Worth trying if it fits your goal and context.
ELI5
In plain language
To determine whether inspiratory muscle training can increase strength and endurance of these muscles in quadriplegic patients. (controlled study; participants).
The abstract doesn’t indicate a clear change in Time to exhaustion under the tested conditions. Treat this as a signal, not a guarantee; confirm methods and context in the full paper.
Takeaways
What the abstract suggests
- • Study question: To determine whether inspiratory muscle training can increase strength and endurance of these muscles in quadriplegic patients.
- • The abstract doesn’t indicate a clear change in Time to exhaustion under the tested conditions.
- • Population: participants.
- • Protocol cues (title/abstract): 5 days • 8 weeks • 15.5 min.
Protocol
Protocol (as reported)
- • Intervention/exposure: inspiratory muscle training (vs comparison group).
- • Dose/time/duration cues in abstract/title: 5 days • 8 weeks • 15.5 min.
- • Outcomes: Time to exhaustion.
- • Replication note: abstracts often omit adherence and timing; confirm details before changing training or supplementation.
Fit
Who it helps, and who should skip it
Who it helps
- • Athletes similar to the study population (participants) working on breathing.
- • Athletes who can measure Time to exhaustion with a repeatable workout or time-trial effort.
Who should skip
- • If you have symptoms or conditions that make the intervention risky, get professional guidance.

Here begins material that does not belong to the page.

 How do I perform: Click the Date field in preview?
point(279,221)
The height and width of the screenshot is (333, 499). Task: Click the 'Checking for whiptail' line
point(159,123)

- • If you’re near race day and can’t safely test, defer the experiment.
Methods
What the study actually did
- • Design: controlled study.
- • Population: participants.
- • Comparator: comparison group.
- • Outcomes measured: Time to exhaustion.
- • Protocol cues mentioned: 5 days • 8 weeks • 15.5 min.
- • Source: PubMed PMID 20625668 (2010) — Jornal brasileiro de pneumologia : publicacao oficial da Sociedade Brasileira de Pneumologia e Tisilogia.
Results excerpt
What the abstract reports
“In comparison with the mean baseline value, there was an increase in MIP, measured in the sitting position, at weeks 4 and 8 (-83.0 +/- 18.9 cmH2O vs.”
Note: excerpts are short; for full context, read the paper.
Limits
Limitations & bias
- • Abstract-only summaries can miss critical details (population, protocol, adherence, and context).
- • Single studies often don’t generalize to your event, history, and training load; treat results as a starting point.
- • If your context differs (elite vs recreational; cycling vs running), adjust expectations and be conservative.
- • This is performance information, not medical advice.